Rewrite the entries below, replacing every occurrence of "Viewport" with "Window" and changing nothing else.

- DATASET EXTRACT -
○ ○ ○ ○ ○ ○ ○

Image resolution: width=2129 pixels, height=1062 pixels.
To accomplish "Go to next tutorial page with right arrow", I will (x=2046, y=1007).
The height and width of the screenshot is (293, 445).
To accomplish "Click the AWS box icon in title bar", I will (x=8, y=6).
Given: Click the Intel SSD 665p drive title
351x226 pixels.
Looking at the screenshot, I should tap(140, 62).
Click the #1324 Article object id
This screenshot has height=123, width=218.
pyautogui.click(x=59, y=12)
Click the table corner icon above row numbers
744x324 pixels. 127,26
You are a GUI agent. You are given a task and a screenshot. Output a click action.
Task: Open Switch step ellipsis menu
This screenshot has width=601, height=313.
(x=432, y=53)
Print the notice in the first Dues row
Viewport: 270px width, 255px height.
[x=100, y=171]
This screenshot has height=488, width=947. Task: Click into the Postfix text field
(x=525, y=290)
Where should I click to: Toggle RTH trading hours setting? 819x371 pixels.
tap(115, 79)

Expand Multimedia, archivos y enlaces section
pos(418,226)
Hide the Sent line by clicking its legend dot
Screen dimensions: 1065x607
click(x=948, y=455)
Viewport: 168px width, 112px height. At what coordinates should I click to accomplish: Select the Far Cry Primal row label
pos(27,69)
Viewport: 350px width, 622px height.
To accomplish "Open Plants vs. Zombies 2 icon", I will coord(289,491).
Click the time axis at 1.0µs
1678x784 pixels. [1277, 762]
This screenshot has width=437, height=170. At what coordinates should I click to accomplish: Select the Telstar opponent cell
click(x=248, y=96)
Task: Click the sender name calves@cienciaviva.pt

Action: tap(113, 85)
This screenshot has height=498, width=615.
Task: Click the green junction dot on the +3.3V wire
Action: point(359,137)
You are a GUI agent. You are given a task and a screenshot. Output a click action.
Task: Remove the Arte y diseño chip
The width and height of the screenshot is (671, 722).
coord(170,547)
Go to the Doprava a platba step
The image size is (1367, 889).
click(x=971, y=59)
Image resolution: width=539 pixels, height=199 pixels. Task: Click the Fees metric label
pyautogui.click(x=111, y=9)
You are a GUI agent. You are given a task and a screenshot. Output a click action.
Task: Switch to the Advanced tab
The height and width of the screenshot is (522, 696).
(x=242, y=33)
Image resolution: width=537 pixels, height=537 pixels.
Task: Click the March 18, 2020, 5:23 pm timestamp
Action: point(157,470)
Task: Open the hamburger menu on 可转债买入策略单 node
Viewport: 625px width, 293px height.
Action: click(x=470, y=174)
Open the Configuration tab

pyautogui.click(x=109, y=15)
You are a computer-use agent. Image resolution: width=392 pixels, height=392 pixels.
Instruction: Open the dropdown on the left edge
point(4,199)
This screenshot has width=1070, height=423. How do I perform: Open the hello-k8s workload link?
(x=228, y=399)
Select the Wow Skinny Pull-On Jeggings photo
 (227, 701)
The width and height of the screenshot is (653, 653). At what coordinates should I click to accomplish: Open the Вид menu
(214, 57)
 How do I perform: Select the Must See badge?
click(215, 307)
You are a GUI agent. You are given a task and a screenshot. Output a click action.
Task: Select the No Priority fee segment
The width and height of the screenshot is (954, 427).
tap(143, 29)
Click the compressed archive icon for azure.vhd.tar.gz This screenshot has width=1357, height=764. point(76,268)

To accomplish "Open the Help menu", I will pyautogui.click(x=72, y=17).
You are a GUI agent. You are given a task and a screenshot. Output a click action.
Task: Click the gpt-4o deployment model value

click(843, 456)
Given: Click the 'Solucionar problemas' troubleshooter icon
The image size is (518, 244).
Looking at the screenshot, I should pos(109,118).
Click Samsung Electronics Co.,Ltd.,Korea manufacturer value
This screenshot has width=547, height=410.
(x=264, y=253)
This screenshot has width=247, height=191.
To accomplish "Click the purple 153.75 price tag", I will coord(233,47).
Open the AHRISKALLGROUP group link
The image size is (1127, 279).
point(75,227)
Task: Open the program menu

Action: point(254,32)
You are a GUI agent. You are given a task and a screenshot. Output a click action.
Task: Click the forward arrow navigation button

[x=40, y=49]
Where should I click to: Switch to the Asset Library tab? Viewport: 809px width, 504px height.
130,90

○ ○ ○ ○ ○ ○ ○

- THE RESULT -
Image resolution: width=2129 pixels, height=1062 pixels.
To accomplish "Go to next tutorial page with right arrow", I will (x=2046, y=1007).
The height and width of the screenshot is (293, 445).
To accomplish "Click the AWS box icon in title bar", I will (x=8, y=6).
Given: Click the Intel SSD 665p drive title
351x226 pixels.
Looking at the screenshot, I should tap(140, 62).
Click the #1324 Article object id
This screenshot has height=123, width=218.
pyautogui.click(x=59, y=12)
Click the table corner icon above row numbers
744x324 pixels. 127,26
You are a GUI agent. You are given a task and a screenshot. Output a click action.
Task: Open Switch step ellipsis menu
This screenshot has width=601, height=313.
(x=432, y=53)
Print the notice in the first Dues row
Window: 270px width, 255px height.
[x=100, y=171]
This screenshot has height=488, width=947. Task: Click into the Postfix text field
(x=525, y=290)
Where should I click to: Toggle RTH trading hours setting? 819x371 pixels.
tap(115, 79)

Expand Multimedia, archivos y enlaces section
pos(418,226)
Hide the Sent line by clicking its legend dot
Screen dimensions: 1065x607
click(x=948, y=455)
Window: 168px width, 112px height. At what coordinates should I click to accomplish: Select the Far Cry Primal row label
pos(27,69)
Window: 350px width, 622px height.
To accomplish "Open Plants vs. Zombies 2 icon", I will coord(289,491).
Click the time axis at 1.0µs
1678x784 pixels. [1277, 762]
This screenshot has width=437, height=170. At what coordinates should I click to accomplish: Select the Telstar opponent cell
click(x=248, y=96)
Task: Click the sender name calves@cienciaviva.pt

Action: tap(113, 85)
This screenshot has height=498, width=615.
Task: Click the green junction dot on the +3.3V wire
Action: point(359,137)
You are a GUI agent. You are given a task and a screenshot. Output a click action.
Task: Remove the Arte y diseño chip
The width and height of the screenshot is (671, 722).
coord(170,547)
Go to the Doprava a platba step
The image size is (1367, 889).
click(x=971, y=59)
Image resolution: width=539 pixels, height=199 pixels. Task: Click the Fees metric label
pyautogui.click(x=111, y=9)
You are a GUI agent. You are given a task and a screenshot. Output a click action.
Task: Switch to the Advanced tab
The height and width of the screenshot is (522, 696).
(x=242, y=33)
Image resolution: width=537 pixels, height=537 pixels.
Task: Click the March 18, 2020, 5:23 pm timestamp
Action: point(157,470)
Task: Open the hamburger menu on 可转债买入策略单 node
Window: 625px width, 293px height.
Action: click(x=470, y=174)
Open the Configuration tab

pyautogui.click(x=109, y=15)
You are a computer-use agent. Image resolution: width=392 pixels, height=392 pixels.
Instruction: Open the dropdown on the left edge
point(4,199)
This screenshot has width=1070, height=423. How do I perform: Open the hello-k8s workload link?
(x=228, y=399)
Select the Wow Skinny Pull-On Jeggings photo
 (227, 701)
The width and height of the screenshot is (653, 653). At what coordinates should I click to accomplish: Open the Вид menu
(214, 57)
 How do I perform: Select the Must See badge?
click(215, 307)
You are a GUI agent. You are given a task and a screenshot. Output a click action.
Task: Select the No Priority fee segment
The width and height of the screenshot is (954, 427).
tap(143, 29)
Click the compressed archive icon for azure.vhd.tar.gz This screenshot has width=1357, height=764. point(76,268)

To accomplish "Open the Help menu", I will pyautogui.click(x=72, y=17).
You are a GUI agent. You are given a task and a screenshot. Output a click action.
Task: Click the gpt-4o deployment model value

click(843, 456)
Given: Click the 'Solucionar problemas' troubleshooter icon
The image size is (518, 244).
Looking at the screenshot, I should pos(109,118).
Click Samsung Electronics Co.,Ltd.,Korea manufacturer value
This screenshot has width=547, height=410.
(x=264, y=253)
This screenshot has width=247, height=191.
To accomplish "Click the purple 153.75 price tag", I will coord(233,47).
Open the AHRISKALLGROUP group link
The image size is (1127, 279).
point(75,227)
Task: Open the program menu

Action: point(254,32)
You are a GUI agent. You are given a task and a screenshot. Output a click action.
Task: Click the forward arrow navigation button

[x=40, y=49]
Where should I click to: Switch to the Asset Library tab? Window: 809px width, 504px height.
130,90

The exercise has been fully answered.